Work From Home Decent Salary

Cons

In a compliance role, leadership should be willing to listen when analysts/associates raise concerns about regulatory risk, process weaknesses, or policy gaps. In my experience, that was not the culture here. Too often, valid concerns were dismissed instead of taken seriously, even when they involved issues that could affect the firm from a compliance and control perspective. What made the experience especially frustrating was the leadership style within parts of compliance. Rather than encouraging open dialogue, managers came across as defensive, dismissive, and more focused on protecting their own authority than addressing the substance of the issue and creating a toxic environment where raising concerns did not feel safe or productive. Instead of approaching issues in a professional and solution-oriented way, interactions could become personal, degrading, and hostile. This became even more concerning when the NAM compliance department later failed several items in an internal audit, including areas that had already been flagged by analysts as process or policy gaps. That, to me, reflected a broader problem: important concerns were being raised internally, but not handled with the seriousness or humility they required. There was also very little transparency or accountability when it came to employee development, feedback, or career progression.
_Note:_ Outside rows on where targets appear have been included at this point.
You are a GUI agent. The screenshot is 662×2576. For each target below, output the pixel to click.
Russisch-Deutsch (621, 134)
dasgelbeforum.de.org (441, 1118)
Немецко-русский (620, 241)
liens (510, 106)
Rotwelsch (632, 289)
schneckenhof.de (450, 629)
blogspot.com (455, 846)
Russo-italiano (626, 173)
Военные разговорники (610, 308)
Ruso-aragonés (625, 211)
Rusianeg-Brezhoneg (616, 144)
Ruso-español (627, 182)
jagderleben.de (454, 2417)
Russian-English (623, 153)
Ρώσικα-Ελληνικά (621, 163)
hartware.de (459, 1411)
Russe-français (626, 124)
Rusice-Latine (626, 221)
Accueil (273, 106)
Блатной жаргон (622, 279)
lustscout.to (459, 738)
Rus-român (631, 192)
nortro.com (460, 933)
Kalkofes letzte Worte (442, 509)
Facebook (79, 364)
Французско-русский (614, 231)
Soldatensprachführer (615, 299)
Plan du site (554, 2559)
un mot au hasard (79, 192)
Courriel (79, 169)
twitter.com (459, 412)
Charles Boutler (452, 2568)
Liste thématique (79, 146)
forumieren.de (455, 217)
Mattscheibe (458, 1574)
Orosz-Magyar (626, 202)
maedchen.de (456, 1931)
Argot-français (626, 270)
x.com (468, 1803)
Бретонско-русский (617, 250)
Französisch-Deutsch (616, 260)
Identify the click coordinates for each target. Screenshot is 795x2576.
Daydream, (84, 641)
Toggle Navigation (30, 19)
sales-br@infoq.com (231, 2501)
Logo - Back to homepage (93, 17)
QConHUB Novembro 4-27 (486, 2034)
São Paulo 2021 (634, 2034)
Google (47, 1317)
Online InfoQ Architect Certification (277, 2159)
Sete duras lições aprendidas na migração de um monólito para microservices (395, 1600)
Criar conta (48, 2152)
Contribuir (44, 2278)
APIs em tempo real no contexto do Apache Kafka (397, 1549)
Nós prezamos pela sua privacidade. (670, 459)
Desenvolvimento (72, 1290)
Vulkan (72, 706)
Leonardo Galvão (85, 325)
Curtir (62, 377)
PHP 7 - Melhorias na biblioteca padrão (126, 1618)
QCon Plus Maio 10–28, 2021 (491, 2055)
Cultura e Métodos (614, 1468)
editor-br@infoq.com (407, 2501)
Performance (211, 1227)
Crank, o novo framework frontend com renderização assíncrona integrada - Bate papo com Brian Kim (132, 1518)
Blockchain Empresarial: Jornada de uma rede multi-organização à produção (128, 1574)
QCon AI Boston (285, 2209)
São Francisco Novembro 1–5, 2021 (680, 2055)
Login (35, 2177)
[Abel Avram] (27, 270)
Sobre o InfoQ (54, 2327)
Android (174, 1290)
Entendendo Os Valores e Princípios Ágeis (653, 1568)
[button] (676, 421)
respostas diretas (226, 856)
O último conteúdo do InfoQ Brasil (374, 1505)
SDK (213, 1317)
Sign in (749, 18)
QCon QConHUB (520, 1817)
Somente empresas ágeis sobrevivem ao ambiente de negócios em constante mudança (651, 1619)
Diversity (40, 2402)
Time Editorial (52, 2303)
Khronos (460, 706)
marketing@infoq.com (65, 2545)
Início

Communication with subordinates was poor, and employees were not given meaningful support or clarity around growth opportunities. HR was equally disappointing. From my perspective, there did not appear to be a reliable or well-structured path for employees to raise concerns and expect a fair resolution. Overall, my experience was that parts of the compliance culture operated more like an insular power structure than a healthy control function. For a company in a heavily regulated space, that is a serious leadership and culture problem.